I am very new to Influx DB, the flux query language, and time-series databases in general. I have a bucket filled with firewall log entries, and I'd like to count the number of entries grouped by source IP address. In SQL I'd do something like this:
select
_value,
count(*) as count
from my_bucket
where _field = 'ufw_src_ip'
group by _value;
After many hours of banging my head against the wall, I have come up with this:
from(bucket: "my_bucket")
|> range(start: -30d)
|> filter(fn: (r) => r["_field"] == "ufw_src_ip")
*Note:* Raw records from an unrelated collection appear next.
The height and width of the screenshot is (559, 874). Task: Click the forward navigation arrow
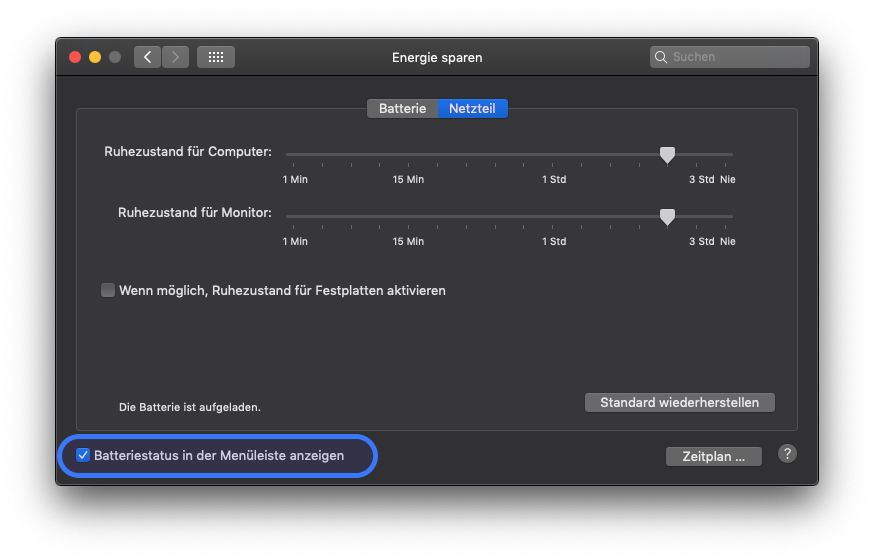[176, 57]
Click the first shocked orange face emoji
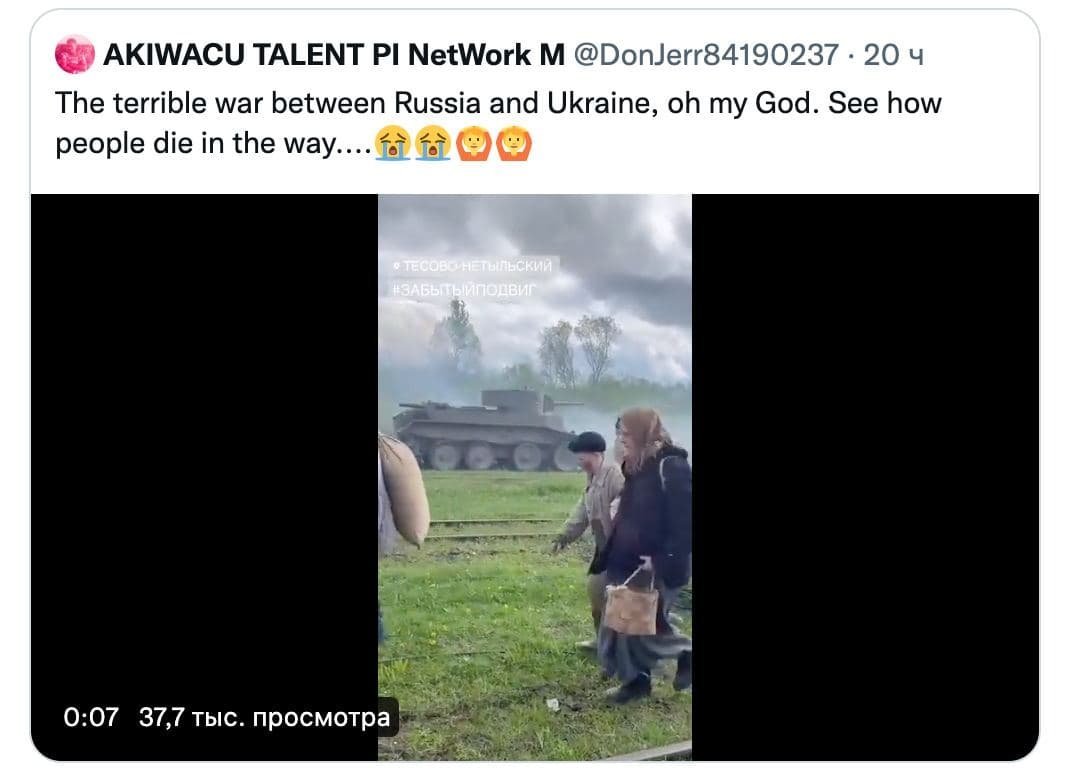 pos(473,145)
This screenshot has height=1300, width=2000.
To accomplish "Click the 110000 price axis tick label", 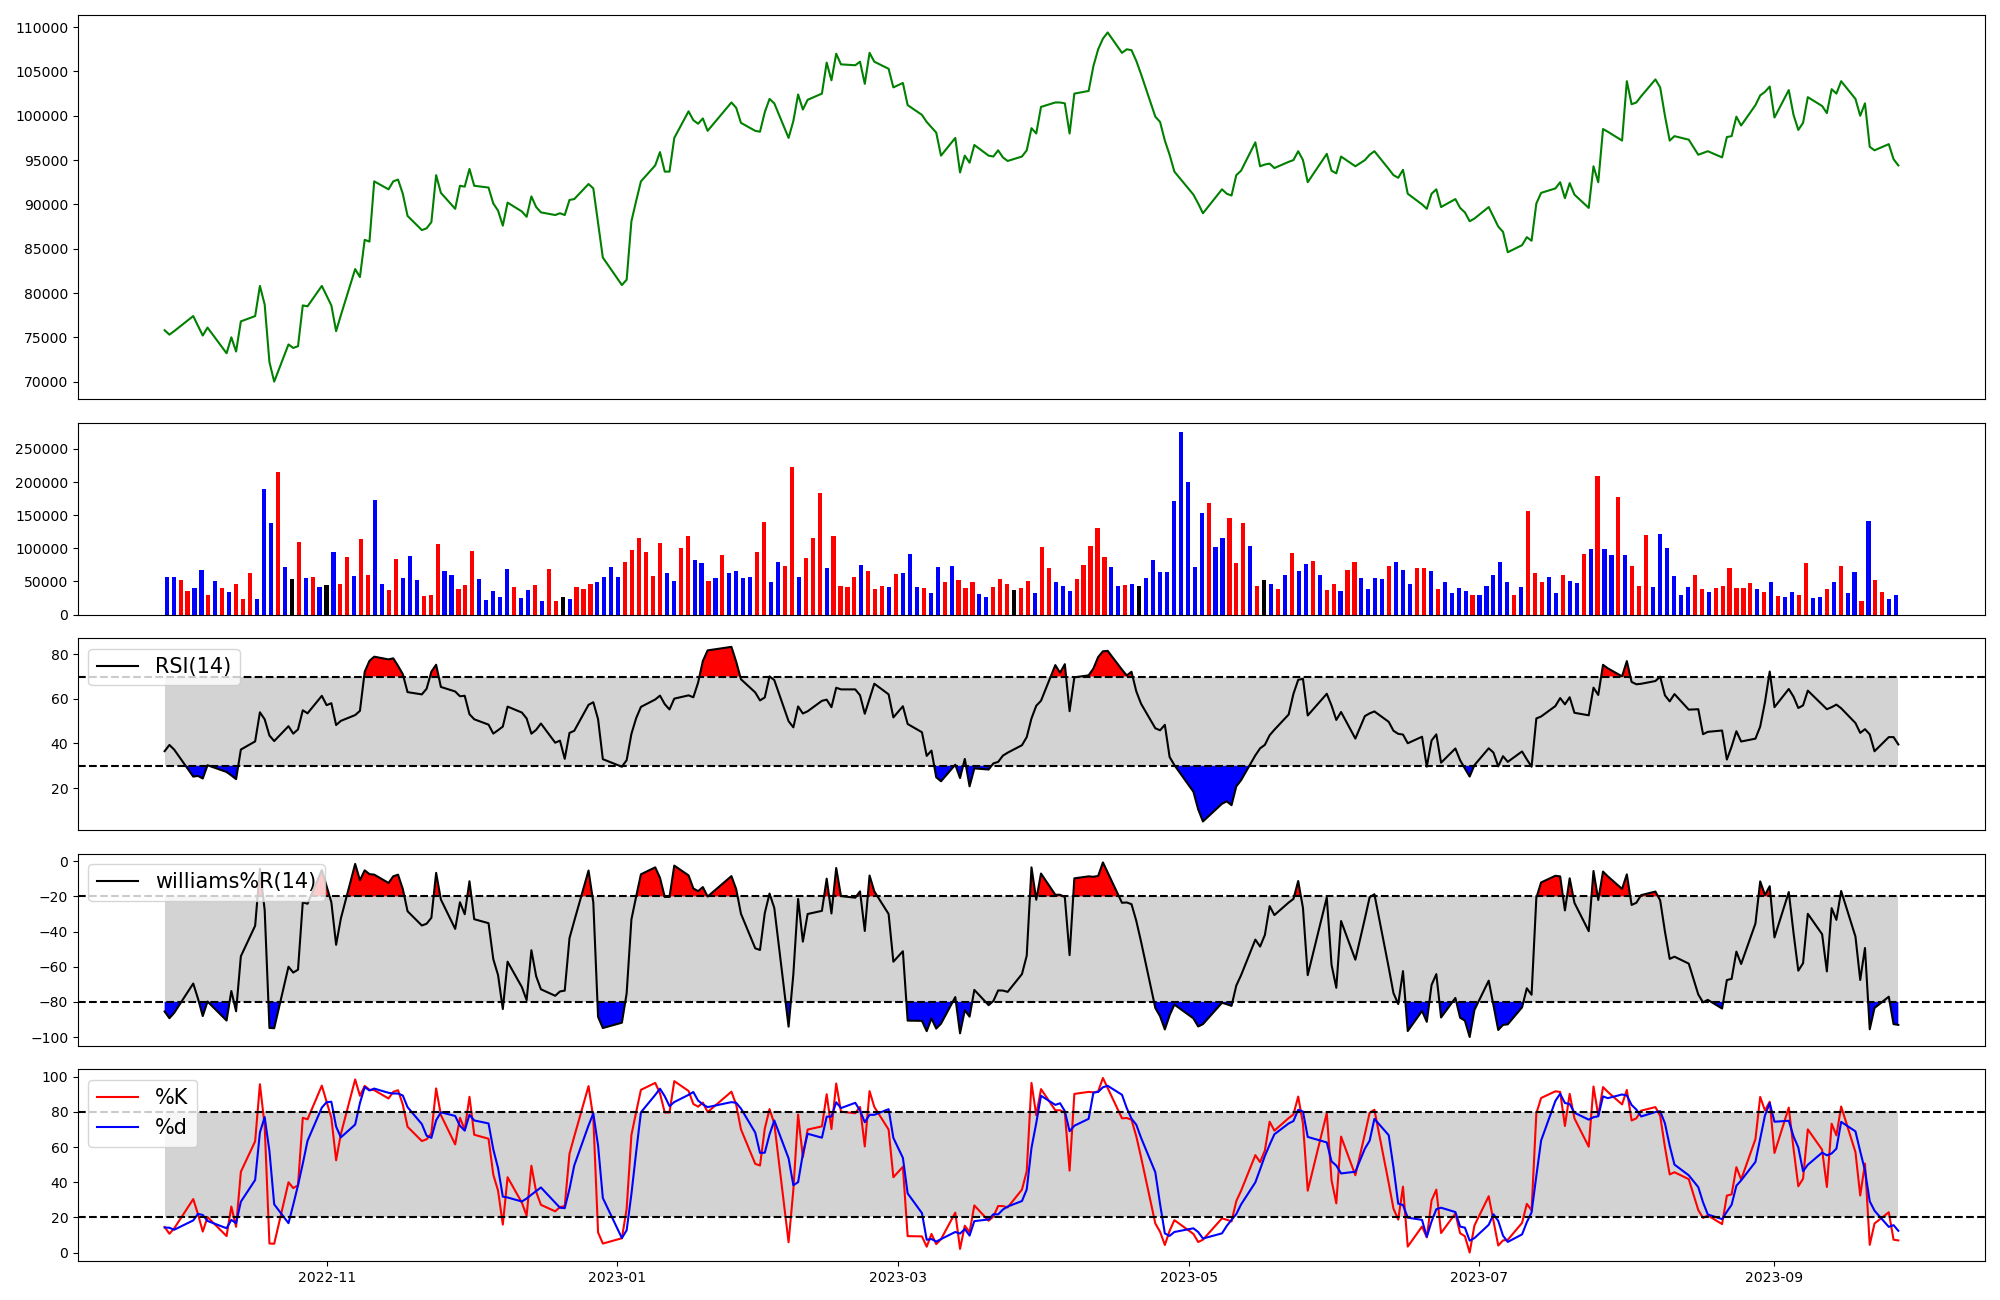I will click(42, 28).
|> group(columns: ["_value"])
|> count()
but to no avail, it gives me
cannot aggregate columns that are part of the group key
So how do I actually translate this logic to its flux equivalent? Is it even possible to do it?
After some more trial and error I managed to get it working:
from(bucket: "my_bucket")
|> range(start: -30d)
|> filter(fn: (r) => r["_field"] == "ufw_src_ip")
|> group(columns: ["_value"])
|> count(column: "_field")
|> map(fn: (r) => ({
"Source IP": r._value,
"Count": r._field
}))
|> sort(columns: ["Count"], desc: true)
The trick was to count the values from a column that is not part of the group key, so in this case counting the _field
name column worked (whereas not explicitly specifying a column would cause it to count the _value
column which is part of the group key).
I am still not entirely sure why this restriction exists, but at this point I'm just happy it's working :P
Leaving this here for anybody coming from an SQL-background who might be running into a similar issue.